Outcomes were measured during 84 months of follow-up for patients randomized to simvastatin-ezetimibe (added ezetimibe) therapy vs simvastatin monotherapy (monotherapy) and stratified by age at randomization. CVD indicates cardiovascular disease; MI, myocardial infarction.

Figure 2.. Forest Plot of Study Therapy and Event Rates

Effect of simvastatin-ezetimibe therapy vs simvastatin monotherapy on 7-year cardiovascular event rates for the primary composite efficacy end point and selected individual, composite component, and safety end points, according to categorical age groups at randomization, including hazard ratios (HRs) and interaction terms. CVD indicates cardiovascular disease; MI, myocardial infarction. aIndicates Kaplan-Meier percentages through 7 years of follow-up. bComputed for each age subgroup level from Cox proportional hazard regression models. All models were adjusted for randomization strata (prior therapy to lower lipid levels, diagnosis of acute coronary syndrome [ACS], and participation in the EARLY ACS study), age group, study treatment, and age group × treatment interaction.
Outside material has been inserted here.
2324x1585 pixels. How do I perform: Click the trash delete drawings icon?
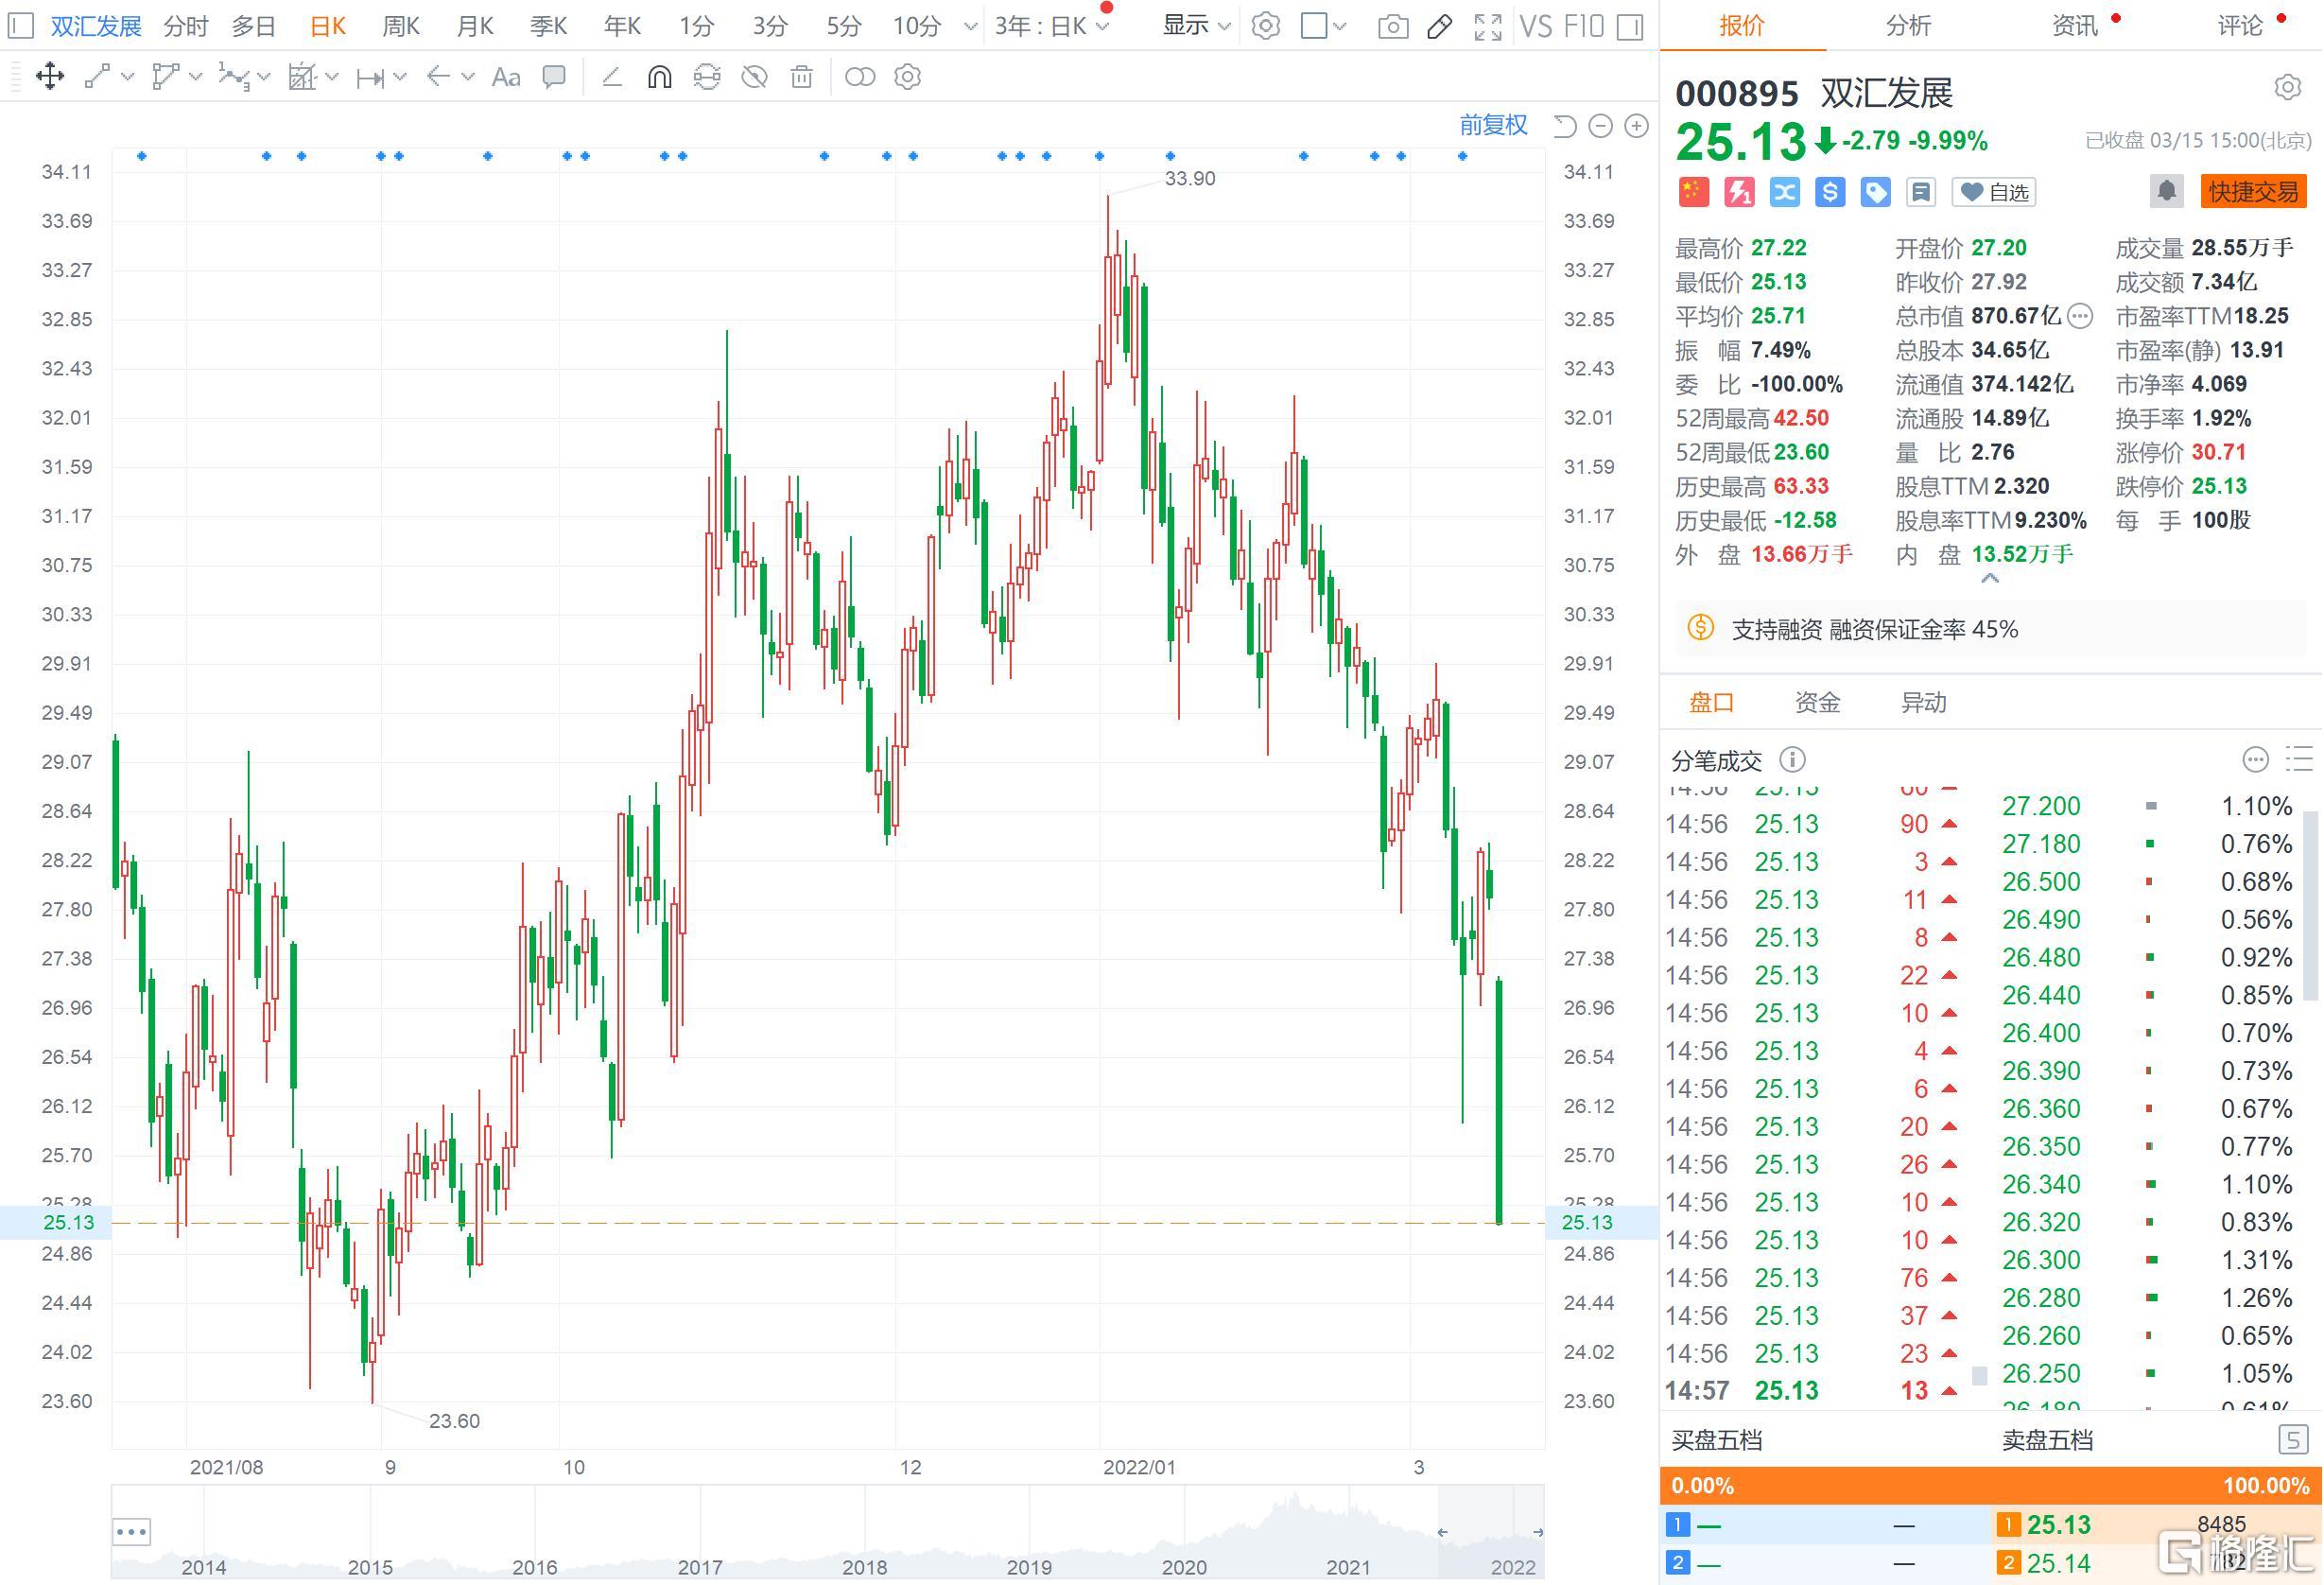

Figure 3.. Evaluation of Age Associated With Outcomes

A, Association of the primary end point with age at randomization for patients randomized to simvastatin-ezetimibe (added ezetimibe) vs simvastatin monotherapy (monotherapy) using restricted cubic spline analysis. Reference level consists of patients aged 65 years at randomization. B, Rates of cardiovascular disease (CVD) death, myocardial infarction (MI), or ischemic stroke among patients younger than 75 years and 75 years or older. Patients are stratified by TIMI Risk Score for Secondary Prevention (TRS 2°P; 0-2 indicates low-intermediate; ≥3, high) and randomized treatment. ARD indicates absolute risk decrease; HR, hazard ratio; and ITT, intention to treat. aP < .001 for trend. bP = .11 for interaction. cP = .18 for interaction.